With only one dissent, the State Bar of Texas executive committee voted March 8 to affirm its executive director’s decision that Houston attorney Robert S. “Bob” Bennett is ineligible to run for a seat on the bar’s board of directors.
Bennett, owner of Bob Bennett & Associates, said the committee’s vote came as no surprise. “I knew how it was going to turn out,” he said after the meeting.
The committee’s vote is the latest setback for Bennett since he received a judgment of disbarment from a Harris County District Court in March 2014. Carmen Kelsey, then-judge of the 289th District Court in San Antonio, had signed the judgment.
Two years later, Bennett won a reversal of the disbarment after the Fourteenth Court of Appeals found that the district court erred when it concluded he had violated Rule 1.15(d) of the Texas Disciplinary Rules of Professional Conduct. However, the appeals court affirmed the district court’s finding that Bennett had violated Rule 3.02 of the disciplinary rules, which prohibits a lawyer from unreasonably increasing the costs or other burdens of a case or unreasonably delaying resolution of the matter.
The Fourteenth Court remanded Bennett’s disciplinary suit to the district court for reconsideration of the “appropriate sanction” for the violation of Rule 3.02. Kelsey had lost her bid for re-election in 2014, and Bennett faced a new judge at the sanction hearing in May 2017.
Judge Craig Smith of the 192nd District Court in Dallas, who was appointed to the case, issued a new judgment giving Bennett a partially suspended probation of two years, six months and three days. Bennett is appealing that judgment as well.
But Smith gave Bennett credit for the two years and three days that he was not allowed to practice law while subject to the disbarment. The six-month probated suspension ended Dec. 31, 2017.
Bennett pointed out that he was eligible to run for a bar director’s seat in 2017, although he lost that race.
“Nothing has happened since that time,” Bennett said.
State Bar President Tom Vick, who recused himself from the executive committee’s March 8 vote, said Bennett’s suspension was not in effect at the time of the 2017 race. But Bennett now has a suspension on his record.
“If you get suspended, you’re ineligible,” said Vick, a partner in Vick Carney in Weatherford.

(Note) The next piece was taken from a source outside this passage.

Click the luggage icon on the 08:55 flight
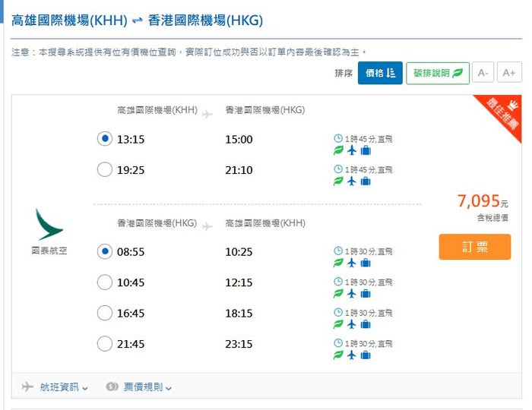Image resolution: width=532 pixels, height=410 pixels. pos(365,263)
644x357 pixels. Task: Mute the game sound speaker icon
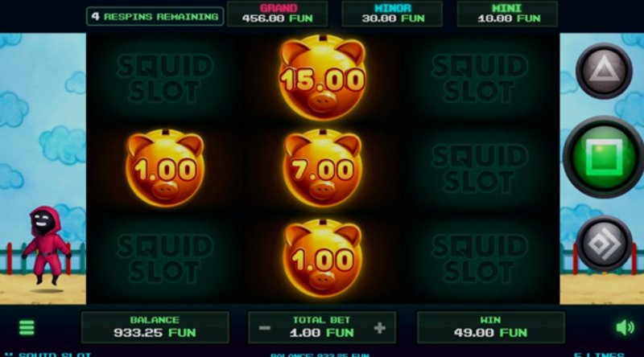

Under State Bar Rule IV, Section 5, an attorney who has been suspended for misconduct must have been reinstated for at least 10 years before the beginning of a director’s term to be eligible to run for that seat.
But Bennett said, “I was never fully suspended.”
He also noted that his appeal of the judgment of partially probated suspension remains pending.
Austin solo Joe Longley, the State Bar’s president-elect, cast the only vote against affirming Executive Director Trey Apffel’s decision that Bennett is ineligible.
“I didn’t see any reason to keep him off (the ballot),” Longley said. “I felt like he had made a case that it was equitably in his favor.”